At first, the Irish Sea was associated to Dingesmere through suggestions the word meant ‘noisy sea.’ The Otho MS of the ASC gives us Dinnesmere, with Din meaning noise, while the related Dynge means; A noise, dashing, storm. Thus Dingesmere may mean ‘noisy/stormy sea,’ a plausible description of the Irish Sea. Paul Cavill says of the ‘mere’ element; ‘in verse, both as a simplex and as the first element of many compounds, it means ‘the sea, the ocean.‘ Alternatively, a 2004 paper entitiled ‘Revisiting Dingesmere’ put the case forward for Dingesmere being named after a Viking Ting – assembley place the þing-volr, – at Thingwall on the Wirral. Throughout my dig I have shown how Egil Skallagrimsson was the poet behind the Brunanburh poem in the ASC. He was an Icelandic Viking, which suggest that the otherwise unrecorded name, Dingesmere, was coined by himself. The Things were Viking meeting places, like the Anglo-Saxon ‘moot,’ where citizens could come together, air their grievances & network for trade. Cue near-hysterical claims by the ‘Wirral Set’ that they’d found Brunanburh, Still, it is an intersting & valid suggestion, for the name Dingwall in Scotland is also based on a Viking Ting. Yet as I have shown, Bromborough could never have been Brunanburh, & since its inception in 2005, the Bromborough theory has gradually faded from academic inquiry, with less biased scholars declaring
The thing about the ‘Thing,’ is that topographically it just does not fit the idea of a battle being fought on the Wirral. There are no rivers, tumuli, eminent hills or anything that even suggest a battle. Kevin Halloran
If the 60,000 invaders had been hemmed into the peninsular of Wirral, with a neck only 7 miles across, they would have had no chance against Athelstan who held the fortresses of Chester, Runcorn & Edisbury. Bromborough is only 10 minutes walk to the Mersey. That is not a ‘long pursuit. John Henry Cockburn
Apparently the aged Stephen Harding and some friends went from Bromborough to Thingwall and the journey took them from 11 am until 4:30 pm. Therefore proving that a “day long pursuit” was possible. This was utterly unbelievable as the distance is approximately 5-7 miles and there is no way that the journey could have taken so long. They must have been crawling along and obviously forgot that Anlaf’s forces wererunning for their lives with the west Saxons in pursuit. Here’s the link, it should give you a giggle : ) Matthew Wall
With the Battle of Brunanburh now firmly sited at Burnley, I mused upon the possibility that the Ting of Dingesemere could be be derived from a different place.

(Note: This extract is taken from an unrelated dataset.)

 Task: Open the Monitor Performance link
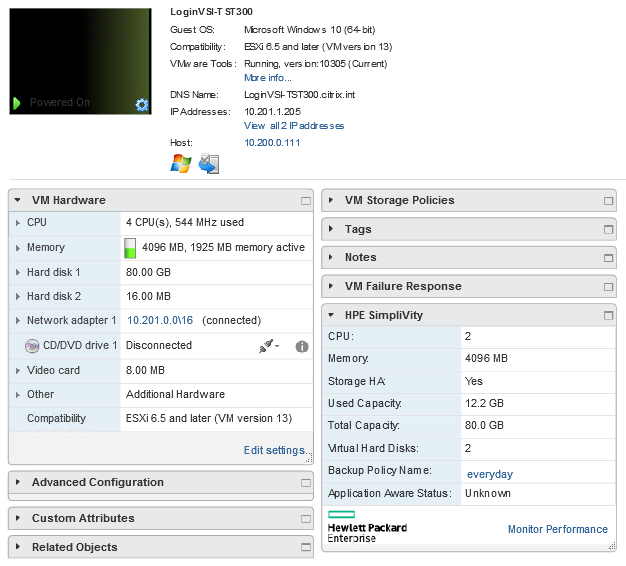click(x=557, y=530)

The IMP (Inherent Military Probability)of a battle being fought in the Wirral cul-de-sac, coupled with a complete lack of anything in the locality matching the evidence given by the sources, suggests that the Wirral ‘Thing’ was not intended when Egil wrote ‘Dingesmere.’ Then it suddenly struck me that there was also a Viking Ting on the Isle of Man, which still meets today as the Tynvald, founded in the early 10th century, & is one of the longest running parliaments in the world. Its position at the centre of the Irish Sea – the capital if you will – makes it a far likelier candidate of Dingesmere’s ‘Thing,’ & was an important Viking location, being both the capital of the Kingdom of Man & The Isles, & sitting neatly between the Viking kingdoms of Jorvik (York) & Ireland (Dublin). Analyzing the poetic techniques of the Anglo-Saxons, we should compare the line, ‘On Dingesmere, sought Dublin over the deep water,‘ With…
On the sea-flood over the cold water (Christ)

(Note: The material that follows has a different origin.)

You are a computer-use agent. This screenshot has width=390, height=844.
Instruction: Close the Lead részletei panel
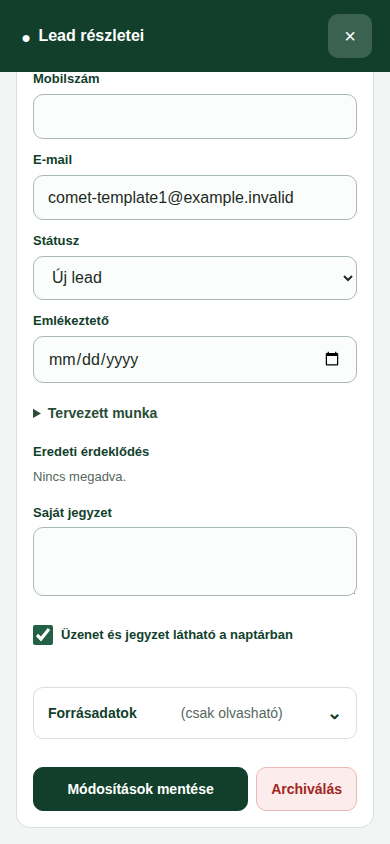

On the path of the whale, over the expanse of the seas (The Seafarer)
In this case, in the first half of the line the sea is represented in a poetic fashion, followed by a simpler, more direct definition of that same sea.
To conclude, the ASC’s ‘Dingesmere,’ would be the circular portion of the Irish Sea epicentred by the Isle of Man. This piece of evidence almost brings us to the end of the dig, but not quite. During my investigations I began to notice a few interesting seedlings surrounding the last name of the battle – one which we haven’t looked at yet – Symeon of Durham’s Wendune, the resulting work upon which has thrown up something absolutely fascinating…
Coupe, Frank – Walton-le-dale (1954)
Revisiting Dingesmere – by Paul Cavil, Judith Jesch & Stephen Harding (2004)
Cockburn, John Henry – The Battle of Brunanburh & its period – (1931)
Halloran, Kevin – The Identity of Etbrunnanwerc – Scottish Historical Review Oct (2010)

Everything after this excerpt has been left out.